Así titulaba el admirado Julio Camba uno de sus divertidos artículos en La Rana Viajera, en el que además de recordar los orígenes de este “rey de los incensarios”, como al parecer lo llamó Víctor Hugo, hacía algunas sugerencias sobre su posible utilidad que, aunque hayan pasado casi cien años, hoy pueden seguir teniendo cierto interés . En concreto, sugería el famoso articulista trasladar el botafumeiro al Congreso, para que oscilara velozmente durante los debates y así los de fuera pudieran ver como “salía y se elevaba y se desvanecía el humo”.
La sorna de don Julio se refería a la situación de una Cámara que en aquella época, los últimos años del régimen de la Restauración, se encontraba llena de caciques y paniaguados, con poco interés por el bien general y bastante poco lúcidos en su cometido parlamentario. No hacía mención, sin embargo, el escritor de Vilanova a que con ese traslado del botafumeiro al Congreso, que hoy también se podría pensar en realizar, la sede de la soberanía nacional se pudiera beneficiar de los efectos saludables y profilácticos para los que realmente fue construido: neutralizar y quitar los malos olores que dejaban los peregrinos que abarrotaban la Catedral de Santiago. No estoy desde luego sugiriendo, nada más lejos de mi intención, que los actuales o inmediatos usuarios del Congreso dejen de estar a la altura o que huelan mal, como les ocurría a muchos de aquellos peregrinos, después de un largo y penoso viaje. Estoy seguro que sus señorías, entre dietas y prebendas, contarán con suficientes recursos para acicalarse. Además, aunque tengan que trasladarse hasta la capital desde las lejanas provincias, no lo hacen con las limitaciones y dificultades de los antiguos peregrinos, sus viajes son por suerte mucho menos penosos.

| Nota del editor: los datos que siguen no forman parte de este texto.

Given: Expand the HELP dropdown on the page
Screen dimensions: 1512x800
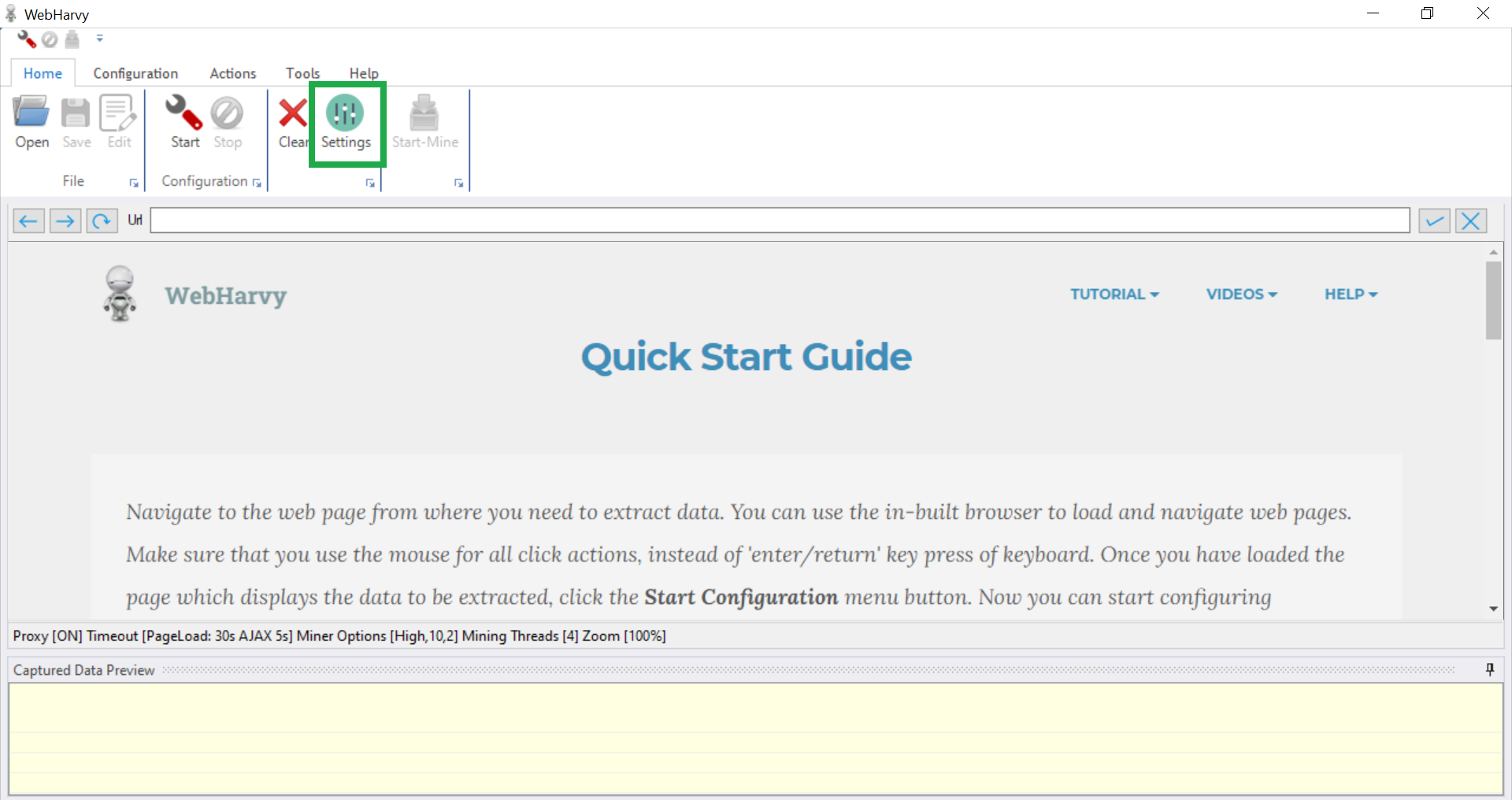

Al hablar de neutralizar malos olores con el botafumeiro, en el Congreso o en cualquiera de nuestras numerosas e importantes instituciones, siempre por supuesto en sentido figurado y con todo respeto, me refiero a los que puedan desprenderse o se hayan desprendido de determinadas actuaciones, nada favorables para el buen nombre de quienes las ocupan. Más de uno me dirá, y con toda razón, que los efluvios de la corrupción o de la vanidad no se van a quitar con el olor del incienso. Incluso, ahora que lo pienso mejor, puede ser contraproducente llevar el botafumeiro al Parlamento, pues cabe la posibilidad de que al ver revolotear el gran incensario por encima de las cabezas de algunos de nuestros representantes públicos, lo considerasen una forma de reconocimiento de sus grandes esfuerzos por salvar y servir a la patria; y tampoco es eso… Un parlamento nunca puede convertirse en una fábrica de humo.